Мачеха у него не бывала, но отец заходил ежедневно. Ему взяли сестру милосердия.
Он лежал так уже два дня, когда приехал доктор. Взяв руку больного, посмотрев на него с минуту, он вышел.
– Ну что? – спросил отец. Доктор пожал плечами.
– Он без сознания. Агония… Я еще заеду…
– Нет, что ж, если вы думаете… Медицина бессильна…
– Как угодно, – сказал доктор и ушел. Отец вернулся в спальню.
Больной лежал в том же положении.

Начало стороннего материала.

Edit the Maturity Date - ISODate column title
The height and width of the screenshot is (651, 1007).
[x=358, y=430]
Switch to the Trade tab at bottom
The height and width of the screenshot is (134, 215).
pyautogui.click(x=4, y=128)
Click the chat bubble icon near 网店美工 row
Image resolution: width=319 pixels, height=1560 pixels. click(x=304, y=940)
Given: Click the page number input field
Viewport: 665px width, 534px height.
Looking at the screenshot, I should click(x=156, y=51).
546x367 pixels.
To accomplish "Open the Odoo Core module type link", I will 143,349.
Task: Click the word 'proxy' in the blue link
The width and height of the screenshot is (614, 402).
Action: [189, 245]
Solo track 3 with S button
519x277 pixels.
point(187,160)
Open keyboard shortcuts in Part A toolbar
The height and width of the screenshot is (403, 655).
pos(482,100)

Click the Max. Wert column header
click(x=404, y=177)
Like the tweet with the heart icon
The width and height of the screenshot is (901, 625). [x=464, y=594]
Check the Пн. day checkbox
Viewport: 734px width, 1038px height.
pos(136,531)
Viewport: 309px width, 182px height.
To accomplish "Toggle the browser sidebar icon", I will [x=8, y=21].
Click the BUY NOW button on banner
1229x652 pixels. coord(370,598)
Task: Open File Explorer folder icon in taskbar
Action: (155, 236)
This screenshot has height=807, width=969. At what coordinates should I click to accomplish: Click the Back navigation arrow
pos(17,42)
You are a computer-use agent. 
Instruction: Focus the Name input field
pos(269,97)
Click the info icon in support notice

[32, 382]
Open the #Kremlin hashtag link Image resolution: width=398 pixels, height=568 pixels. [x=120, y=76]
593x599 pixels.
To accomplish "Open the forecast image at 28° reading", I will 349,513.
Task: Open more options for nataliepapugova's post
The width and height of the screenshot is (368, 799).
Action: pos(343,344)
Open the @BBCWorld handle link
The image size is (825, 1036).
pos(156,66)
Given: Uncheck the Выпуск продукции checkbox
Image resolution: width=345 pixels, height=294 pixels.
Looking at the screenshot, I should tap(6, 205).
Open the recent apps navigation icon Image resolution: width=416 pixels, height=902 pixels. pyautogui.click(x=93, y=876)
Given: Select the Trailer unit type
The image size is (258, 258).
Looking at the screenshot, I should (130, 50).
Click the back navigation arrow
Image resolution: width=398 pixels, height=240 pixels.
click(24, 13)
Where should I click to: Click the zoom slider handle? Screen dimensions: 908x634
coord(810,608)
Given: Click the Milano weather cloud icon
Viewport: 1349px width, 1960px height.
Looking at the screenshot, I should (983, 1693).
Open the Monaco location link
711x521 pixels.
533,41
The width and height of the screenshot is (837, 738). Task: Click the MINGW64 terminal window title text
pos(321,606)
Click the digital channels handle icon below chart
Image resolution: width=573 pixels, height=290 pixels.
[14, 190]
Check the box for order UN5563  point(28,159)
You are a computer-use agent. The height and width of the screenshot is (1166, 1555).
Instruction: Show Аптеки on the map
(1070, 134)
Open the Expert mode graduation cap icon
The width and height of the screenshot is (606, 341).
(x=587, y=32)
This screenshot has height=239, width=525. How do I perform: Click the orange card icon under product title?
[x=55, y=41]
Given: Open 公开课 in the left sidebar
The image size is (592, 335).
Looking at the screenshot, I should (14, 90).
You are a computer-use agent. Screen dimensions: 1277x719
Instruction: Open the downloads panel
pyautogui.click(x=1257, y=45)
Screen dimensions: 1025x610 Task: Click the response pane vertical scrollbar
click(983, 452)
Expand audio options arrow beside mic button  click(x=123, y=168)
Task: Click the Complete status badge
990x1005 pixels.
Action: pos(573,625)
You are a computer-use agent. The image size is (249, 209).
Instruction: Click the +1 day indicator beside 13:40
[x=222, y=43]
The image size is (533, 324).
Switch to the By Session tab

Мутный свет белого осеннего дня из-за приподнятой занавески освещал его лицо. Осенние мухи жужжали и бились на стекле.
Отец постоял немного.
Закрыть бы его чем-нибудь, – прошептала сиделка, молоденькая и миловидная девушка. – А то мухи, пожалуй, будут беспокоить…
Его осторожно покрыли кисеей, и если бы не ее тихое и мерное движение, – можно бы подумать, что это лежит мертвый человек.
Так прошел еще день – и наступила ночь.
Перед рассветом заснувшая сиделка была разбужена каким-то странным шумом.
При свете потухающей, догоревшей свечи в тазу, она увидела, что больной сидит на постели, сбросив с себя почти все.
Его лицо было покрыто сероватым налетом, давно безмолвные губы разомкнулись, он что-то говорил, но сиделка не могла понять; наконец, она разобрала: «Отца… скажите… на минуточку… Неужели – это?..»
Сиделка бросилась к двери; она слышала; как с треском потухла свеча, – но уже не воротилась.
Она пробежала пустую комнату и длинную стеклянную галерею; в коридоре большого дома она разбудила горничную:
– Кончается, – говорила она, плача и дрожа, – отца зовет, на минуточку…
– Нельзя, не велели будить, – объяснила горничная.
– Да ведь кончится сейчас…
– Не велел будить ни за что; я не смею.
– Ах ты, Господи! Пойдемте хоть вы со мной!
– Я? Мне в той комнате бывать не приказано, я за барыней хожу. А вы-то сами что ж?